Thursday, September 27, 2012

Steroids

Today at lunch during our home school co-op, Nathan and his friend Jordan were discussing an article in the  World News Magazine about the use of steroids in baseball. I had to mention that I was on steroids today. Jordan looked a bit puzzled, and his mom added, "And when Mrs. Isler starts hitting tons of home runs during her baseball games, they'll start suspecting her of steroid use."

So funny! Steroids, I have to admit, are pretty cool. I have more energy than I've had during this whole chemo cycle. I think I took an extra Prilosec by mistake this morning, so my stomach is feeling pretty good, too. I don't have as much energy as I did the first couple of rounds where I did things like reorganize my closet or fridge or walk steep hills without tiring, on top of everything else I had going on during that pre-chemo day.  Today I had enough energy to get the kids to their co-op classes, work with Becca on her world history (very fun discussions!), help Ben and Nathan with math, make a trip to Target and the grocery store, grill hamburgers and salmon burgers for dinner, drive Becca to and from her youth group tonight, finish cleaning up the kitchen and washed the lettuce I bought at the store, and finally went through all the bills and mail.

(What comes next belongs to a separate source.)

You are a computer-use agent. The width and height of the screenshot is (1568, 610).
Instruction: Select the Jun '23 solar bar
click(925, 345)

Today I also felt a sense of great power, perhaps a bit of euphoria, that all is well and  I can accomplish pretty much anything (through God's strength, of course), which is a great feeling heading into another round of chemo.

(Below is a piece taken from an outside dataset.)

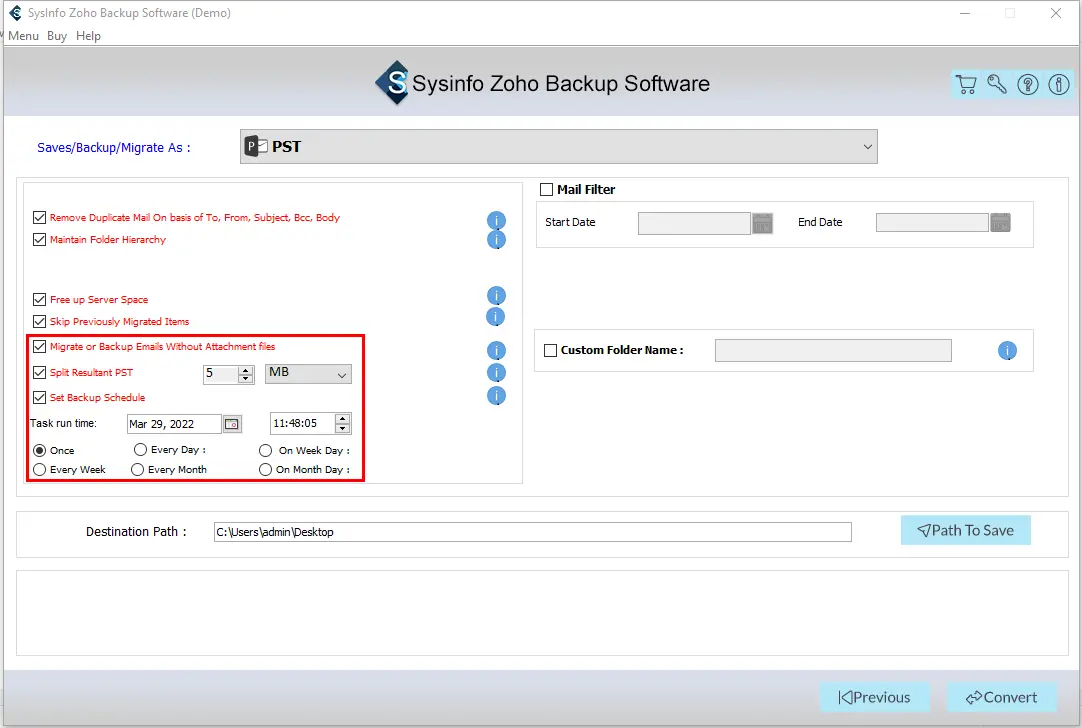Click info icon beside Free up Server Space
1082x728 pixels.
coord(496,296)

Now it's 11:40 and my body is wondering why I haven't crashed by 10, which is the norm during my chemo recovery. I'm wondering how to turn my brain off so I can get some sleep. This is the downside of steroids. I took a bath with lavender and Epsom salst and downed an Ativan which helps with insomnia. I'm also blogging, of course, which is one of my favorite things to do when I have the energy.

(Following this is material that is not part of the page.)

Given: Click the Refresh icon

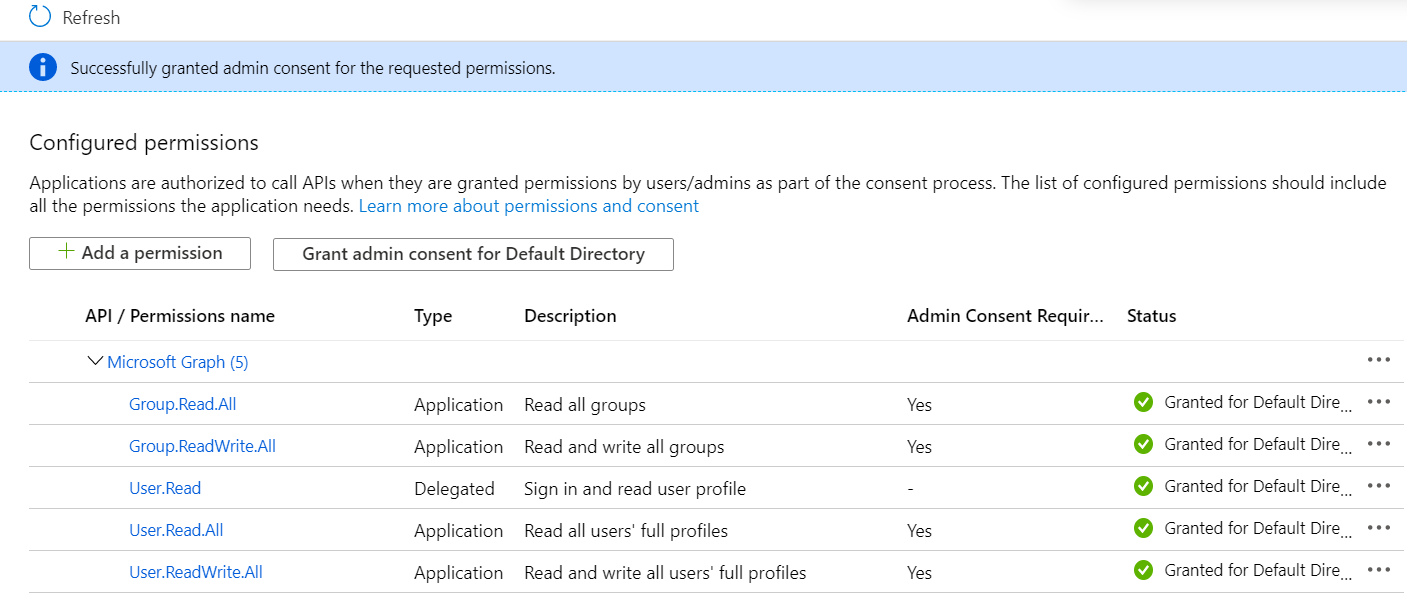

All I need now is a bit of sleep. Hopefully spending time in prayer and a bit of reading will help. Then it's on to the last chemo! I'll still be going in for weekly Herceptin infusions three more times, and then every three weeks for the rest of the year. While that is happening, I meet with my surgeon for a follow up, followed by 7 weeks of radiation. I am just now thinking through the next step, knowing that most of the hard part is over. Just one more week of feeling bad, followed by recovery that will only get better! Thanks again for all your prayers and support for me and my family during this time. It has been such a blessing!